Let's explore why Amazon (AMZN 0.49%) and Take-Two Interactive (TTWO 2.59%) could make great picks right now. 

Amazon

Down 30% year-to-date, Amazon stock hasn't been kind to investors in 2022. That said, the company's long-term thesis remains intact. Despite weakness in its flagship e-commerce operations, Amazon's massive scale gives it easy access to lucrative new opportunities.

With 300 million active customers (over 200 million of which are prime members), Amazon's scale is its key competitive advantage. For e-commerce operations, it enjoys a network effect where more buyers attract more sellers and product selection. But the massive user base could also give Amazon a captive audience for new industries.

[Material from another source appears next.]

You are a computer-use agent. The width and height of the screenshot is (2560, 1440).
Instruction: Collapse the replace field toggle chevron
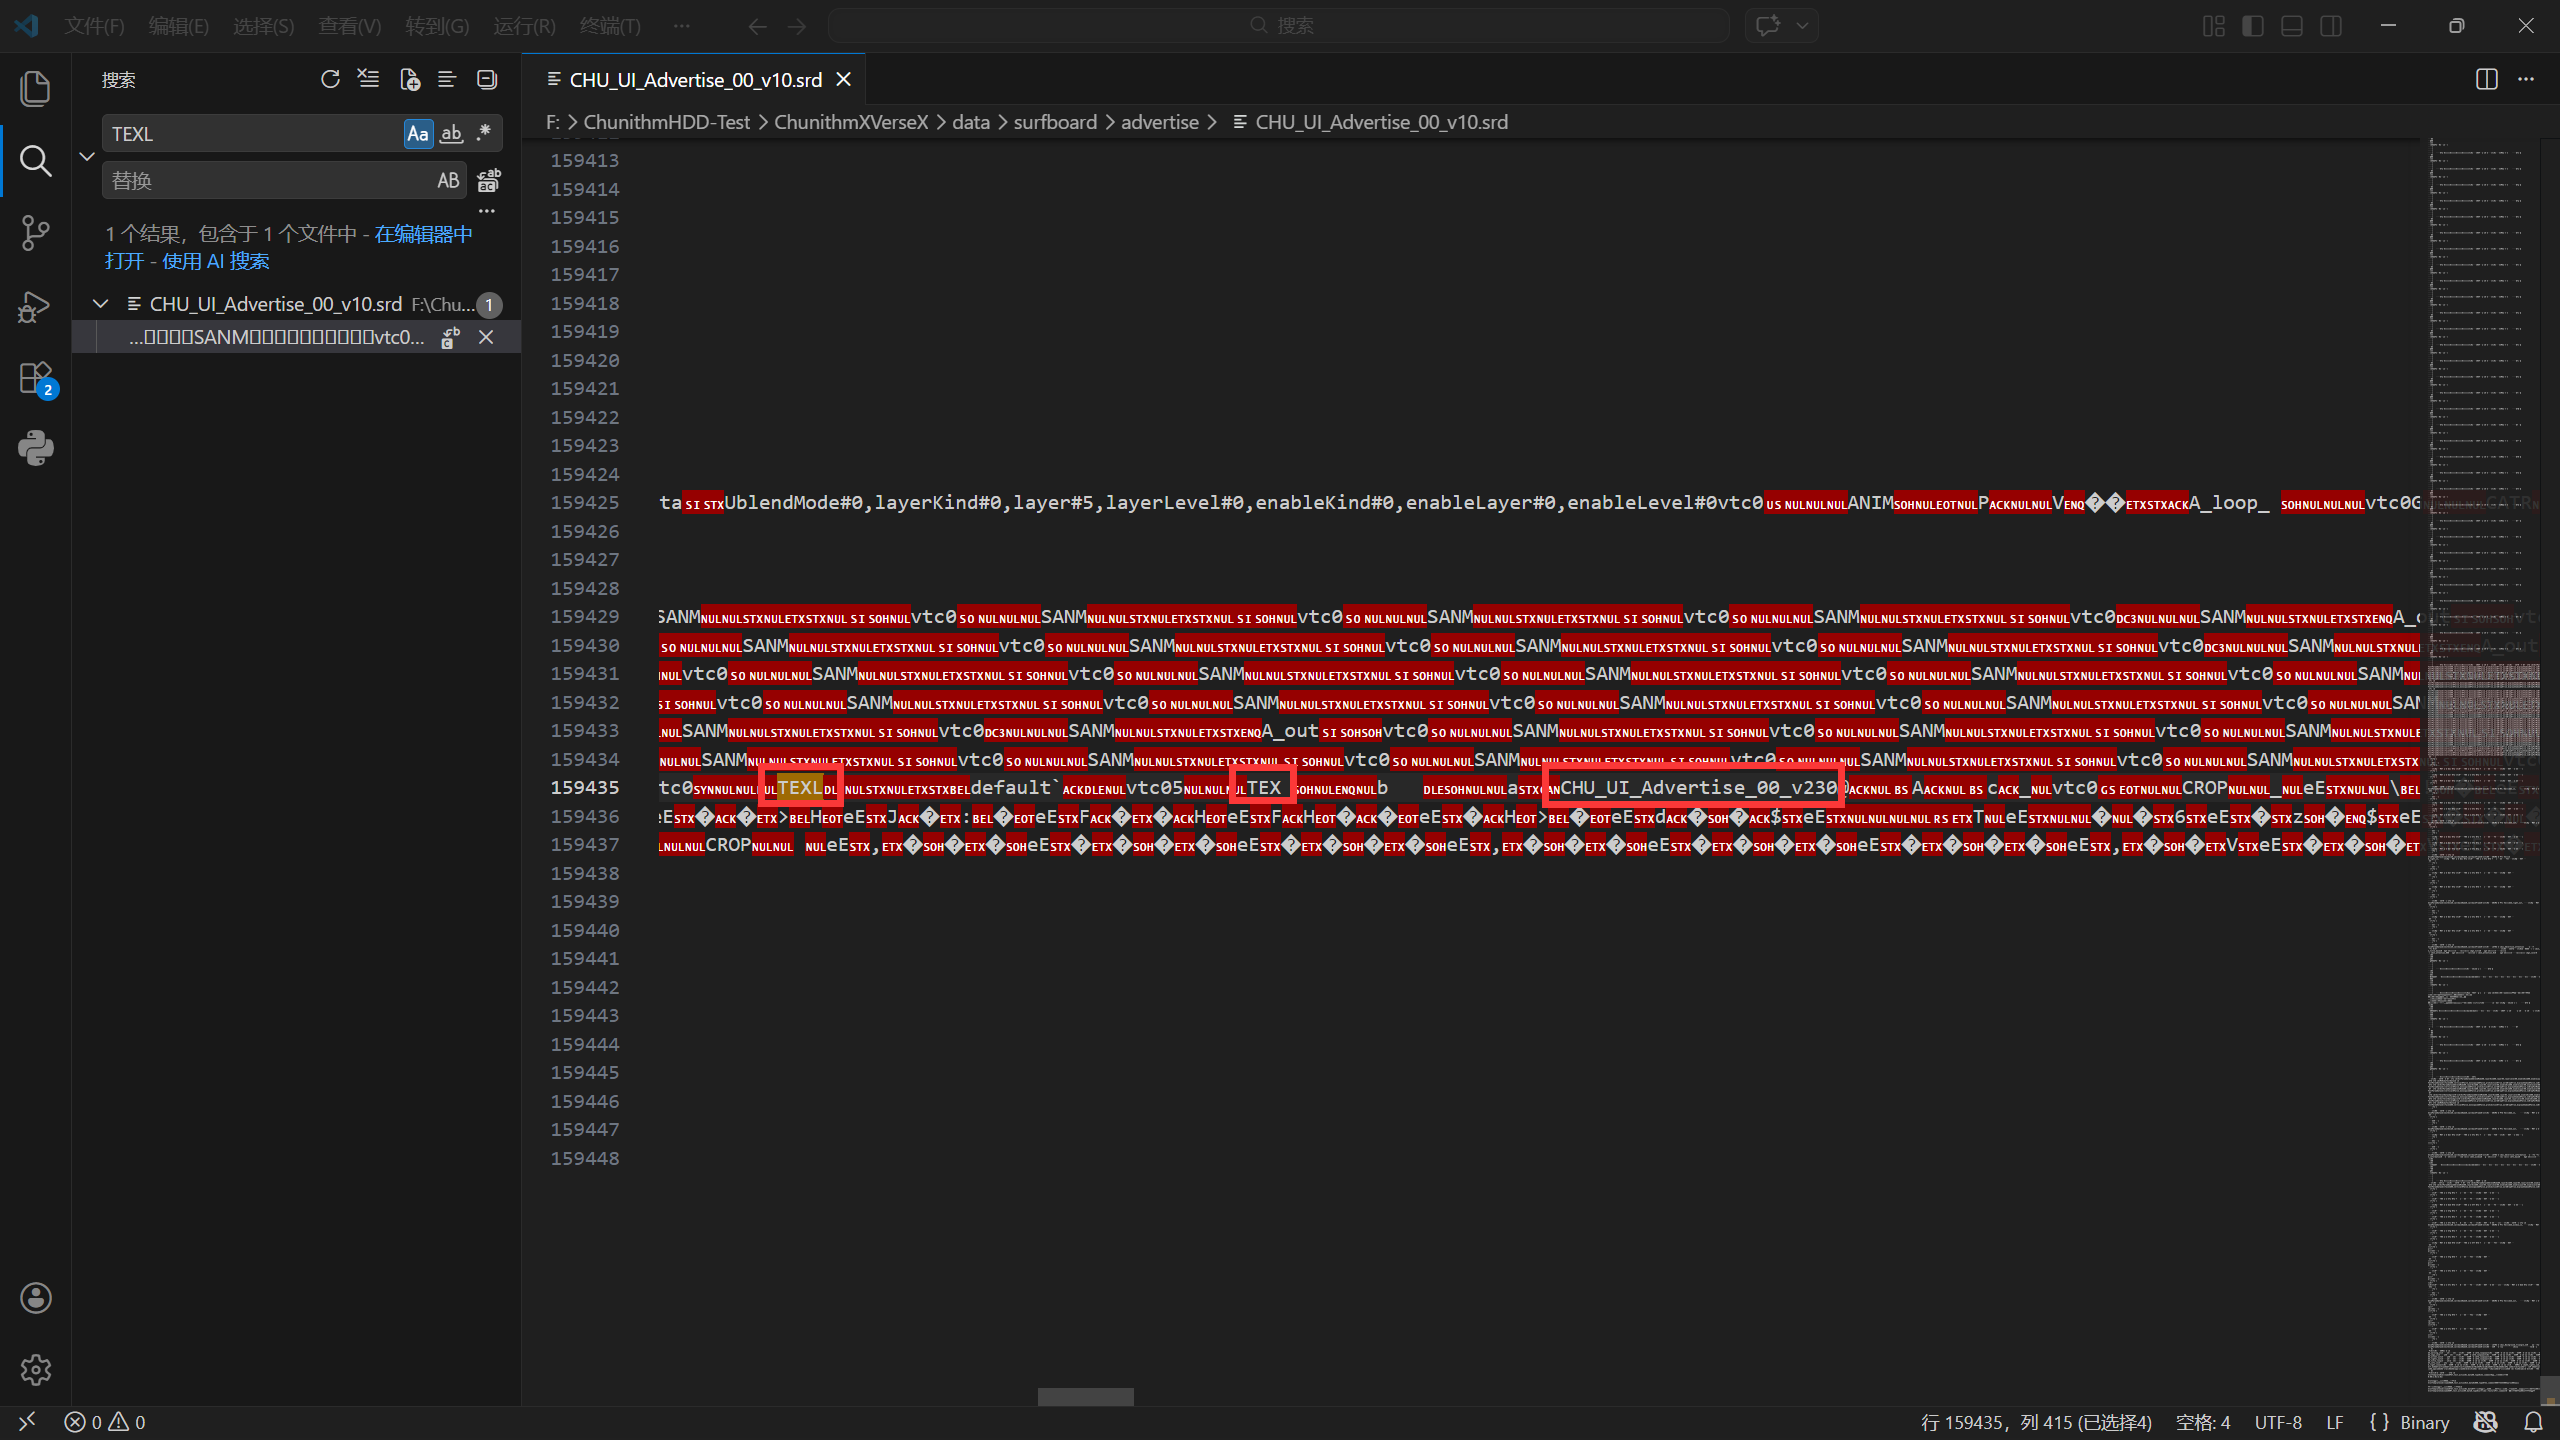pos(87,157)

In March, Amazon purchased film and television studio MGM for $8.5 billion. The deal will give Amazon access to MGM's vast content library, as well as resources to create new original productions for its Prime Video service. The company is also going international, inking content deals with a series of Nigerian film studios ahead of a major African expansion expected in 2023. While it is unclear if Amazon plans to turn streaming into a major growth engine, the company looks capable of challenging industry leaders like Netflix and Disney.

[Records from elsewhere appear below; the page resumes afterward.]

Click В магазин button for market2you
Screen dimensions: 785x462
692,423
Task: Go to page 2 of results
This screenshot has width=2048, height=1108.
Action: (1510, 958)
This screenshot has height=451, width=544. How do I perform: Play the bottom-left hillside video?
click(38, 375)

With a forward price-to-earnings (P/E) multiple of 50 (compared to the Nasdaq 100 average of 23), Amazon still trades at a premium. But that looks fair considering its wide economic moat and long-term potential in synergistic industries. 

Take-Two Interactive

This year hasn't been kind to tech investors, and Take-Two hasn't escaped the sell-off. While the video game maker's sales tapered off in the wake of the COVID-19 pandemic, the company's expanding game portfolio could give it an edge in this rapidly consolidating industry.

Selection seems to be drying up for video game investors. At the start of the year, tech giant Microsoft agreed to buy Activision/Blizzard for $68.7 billion in what could become the industry's biggest merger to date. And in May, Take-Two completed its $12.7 billion acquisition of digital entertainment company Zynga. The deal could add much-needed diversification to Take-Two's revenue streams, and unlock value-accretive synergies between the two businesses.

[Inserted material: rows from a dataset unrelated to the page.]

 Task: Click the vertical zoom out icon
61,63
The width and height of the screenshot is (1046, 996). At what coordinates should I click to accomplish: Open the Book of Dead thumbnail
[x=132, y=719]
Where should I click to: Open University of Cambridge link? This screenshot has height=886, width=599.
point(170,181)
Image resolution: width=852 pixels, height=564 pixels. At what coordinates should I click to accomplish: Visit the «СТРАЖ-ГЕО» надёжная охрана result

While Take-Two's core portfolio is dominated by console and P.C. franchises like Grand Theft Auto and 2k Sports, Zynga is a leader in the fast-growing mobile games category. A mobile games library could help broaden Take-Two's reach, because these games appeal to wider range of potential users -- in part because they work on smartphones instead of dedicated hardware. Management also expects to realize $100 million of annual cost synergies within two years of the merger.  

Investing in a bear market 

While bear markets can be terrifying for investors, they also present opportunities to buy quality stocks for a discount. Amazon and Take-Two look like great ways to bet on a market recovery because of their deep economic moats and long-term growth drivers.